:: The exercise ::
Reproduce each of the following items verbatim, line for line.

:: The input ::
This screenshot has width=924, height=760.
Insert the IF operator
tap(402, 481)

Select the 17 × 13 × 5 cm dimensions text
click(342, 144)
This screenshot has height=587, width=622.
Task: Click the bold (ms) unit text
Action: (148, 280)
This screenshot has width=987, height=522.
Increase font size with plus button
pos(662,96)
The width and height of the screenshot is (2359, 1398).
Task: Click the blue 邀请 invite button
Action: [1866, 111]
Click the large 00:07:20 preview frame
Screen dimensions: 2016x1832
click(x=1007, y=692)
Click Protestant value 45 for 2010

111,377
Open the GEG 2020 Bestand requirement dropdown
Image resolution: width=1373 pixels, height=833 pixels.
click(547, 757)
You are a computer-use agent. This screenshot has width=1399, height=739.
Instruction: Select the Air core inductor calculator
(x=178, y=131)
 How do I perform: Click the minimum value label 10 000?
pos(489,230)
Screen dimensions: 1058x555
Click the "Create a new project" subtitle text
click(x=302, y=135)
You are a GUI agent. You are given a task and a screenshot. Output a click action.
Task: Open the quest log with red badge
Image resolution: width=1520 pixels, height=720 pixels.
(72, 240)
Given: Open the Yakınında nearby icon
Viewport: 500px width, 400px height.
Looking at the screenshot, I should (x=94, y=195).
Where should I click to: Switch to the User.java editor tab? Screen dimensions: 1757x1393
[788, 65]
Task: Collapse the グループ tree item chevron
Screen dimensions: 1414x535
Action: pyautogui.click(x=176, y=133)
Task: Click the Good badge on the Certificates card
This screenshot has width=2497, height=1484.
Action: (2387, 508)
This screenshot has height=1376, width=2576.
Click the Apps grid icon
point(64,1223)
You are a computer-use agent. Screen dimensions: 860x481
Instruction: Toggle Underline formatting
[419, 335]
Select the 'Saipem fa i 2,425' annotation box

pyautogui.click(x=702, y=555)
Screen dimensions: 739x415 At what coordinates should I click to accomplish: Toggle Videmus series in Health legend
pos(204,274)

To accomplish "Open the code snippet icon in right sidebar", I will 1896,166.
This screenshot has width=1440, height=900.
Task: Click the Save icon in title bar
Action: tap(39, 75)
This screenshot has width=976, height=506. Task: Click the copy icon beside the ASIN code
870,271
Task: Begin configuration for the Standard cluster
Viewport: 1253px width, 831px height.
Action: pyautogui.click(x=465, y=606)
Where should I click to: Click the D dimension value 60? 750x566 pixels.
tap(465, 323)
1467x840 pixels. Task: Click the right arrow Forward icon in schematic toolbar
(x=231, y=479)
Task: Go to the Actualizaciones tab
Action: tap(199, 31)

:: Answer ::
This screenshot has width=924, height=760.
Insert the IF operator
tap(402, 481)

Select the 17 × 13 × 5 cm dimensions text
click(342, 144)
This screenshot has height=587, width=622.
Task: Click the bold (ms) unit text
Action: (148, 280)
This screenshot has width=987, height=522.
Increase font size with plus button
pos(662,96)
The width and height of the screenshot is (2359, 1398).
Task: Click the blue 邀请 invite button
Action: [1866, 111]
Click the large 00:07:20 preview frame
Screen dimensions: 2016x1832
click(x=1007, y=692)
Click Protestant value 45 for 2010

111,377
Open the GEG 2020 Bestand requirement dropdown
Image resolution: width=1373 pixels, height=833 pixels.
click(547, 757)
You are a computer-use agent. This screenshot has width=1399, height=739.
Instruction: Select the Air core inductor calculator
(x=178, y=131)
 How do I perform: Click the minimum value label 10 000?
pos(489,230)
Screen dimensions: 1058x555
Click the "Create a new project" subtitle text
click(x=302, y=135)
You are a GUI agent. You are given a task and a screenshot. Output a click action.
Task: Open the quest log with red badge
Image resolution: width=1520 pixels, height=720 pixels.
(72, 240)
Given: Open the Yakınında nearby icon
Viewport: 500px width, 400px height.
Looking at the screenshot, I should (x=94, y=195).
Where should I click to: Switch to the User.java editor tab? Screen dimensions: 1757x1393
[788, 65]
Task: Collapse the グループ tree item chevron
Screen dimensions: 1414x535
Action: pyautogui.click(x=176, y=133)
Task: Click the Good badge on the Certificates card
This screenshot has width=2497, height=1484.
Action: (2387, 508)
This screenshot has height=1376, width=2576.
Click the Apps grid icon
point(64,1223)
You are a computer-use agent. Screen dimensions: 860x481
Instruction: Toggle Underline formatting
[419, 335]
Select the 'Saipem fa i 2,425' annotation box

pyautogui.click(x=702, y=555)
Screen dimensions: 739x415 At what coordinates should I click to accomplish: Toggle Videmus series in Health legend
pos(204,274)

To accomplish "Open the code snippet icon in right sidebar", I will 1896,166.
This screenshot has width=1440, height=900.
Task: Click the Save icon in title bar
Action: tap(39, 75)
This screenshot has width=976, height=506. Task: Click the copy icon beside the ASIN code
870,271
Task: Begin configuration for the Standard cluster
Viewport: 1253px width, 831px height.
Action: pyautogui.click(x=465, y=606)
Where should I click to: Click the D dimension value 60? 750x566 pixels.
tap(465, 323)
1467x840 pixels. Task: Click the right arrow Forward icon in schematic toolbar
(x=231, y=479)
Task: Go to the Actualizaciones tab
Action: tap(199, 31)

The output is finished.